(Item coordinate data)

start

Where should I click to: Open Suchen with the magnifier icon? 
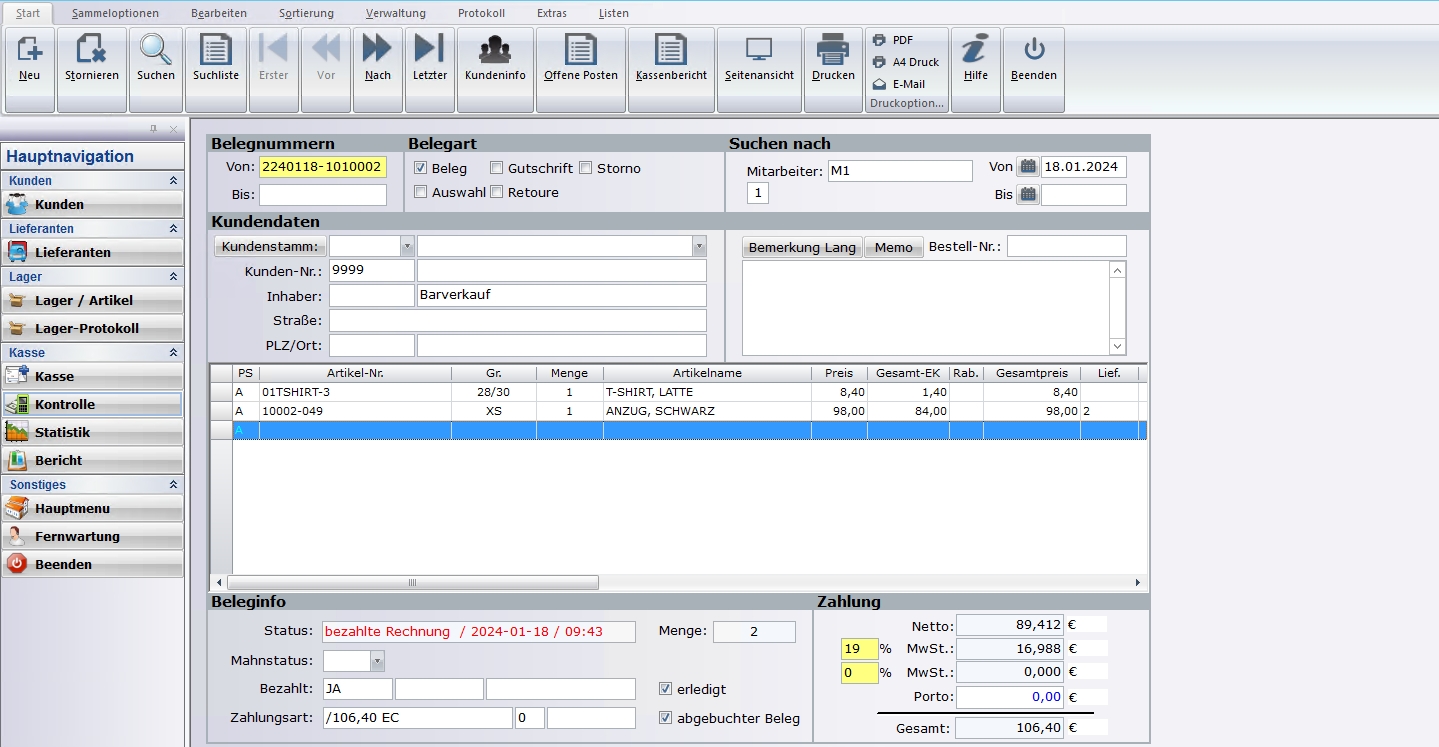coord(155,58)
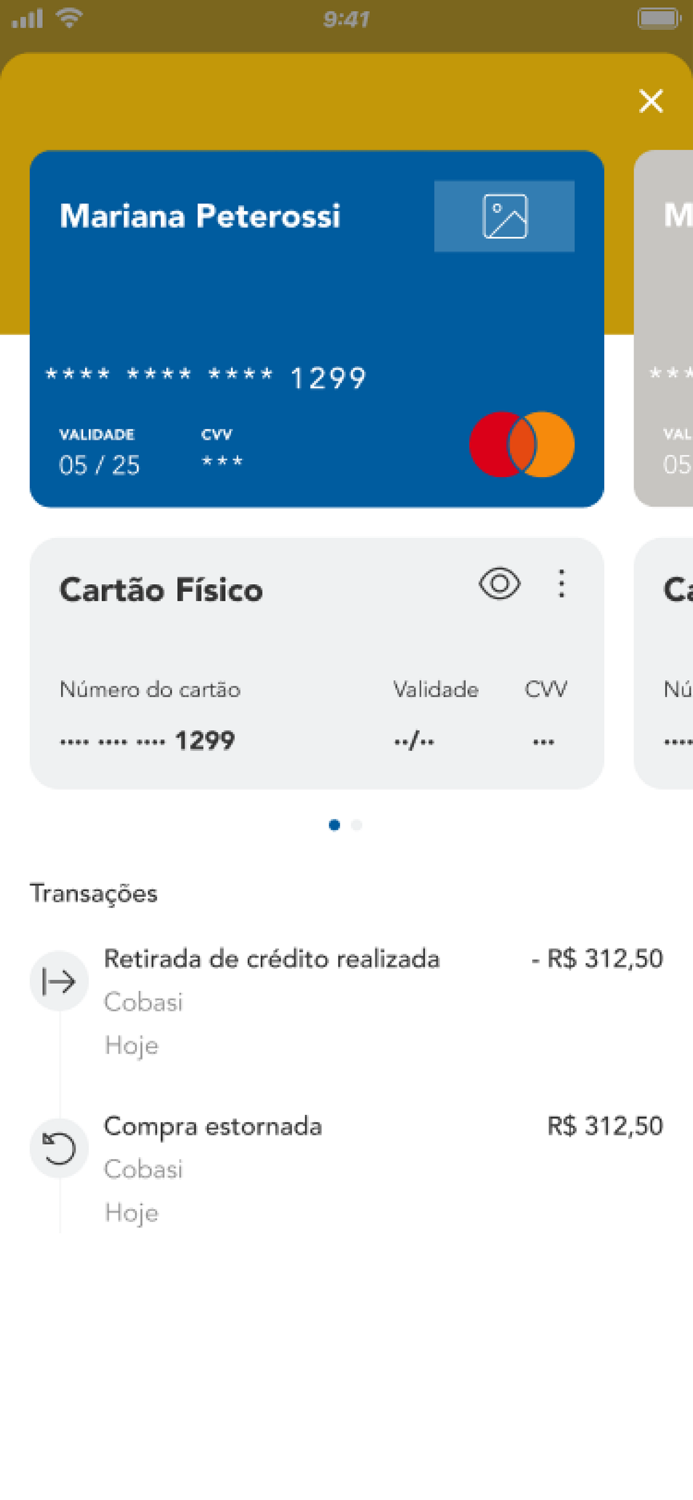Viewport: 693px width, 1500px height.
Task: Reveal the hidden CVV digits
Action: [x=544, y=740]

end

* **STATED EXERCISE**: Can you copy every line of the records above word for word, leaving out the pictures?

* **TASK RESPONSE**:
Where should I click to: Open Suchen with the magnifier icon? 
coord(155,58)
Viewport: 693px width, 1500px height.
Task: Reveal the hidden CVV digits
Action: [x=544, y=740]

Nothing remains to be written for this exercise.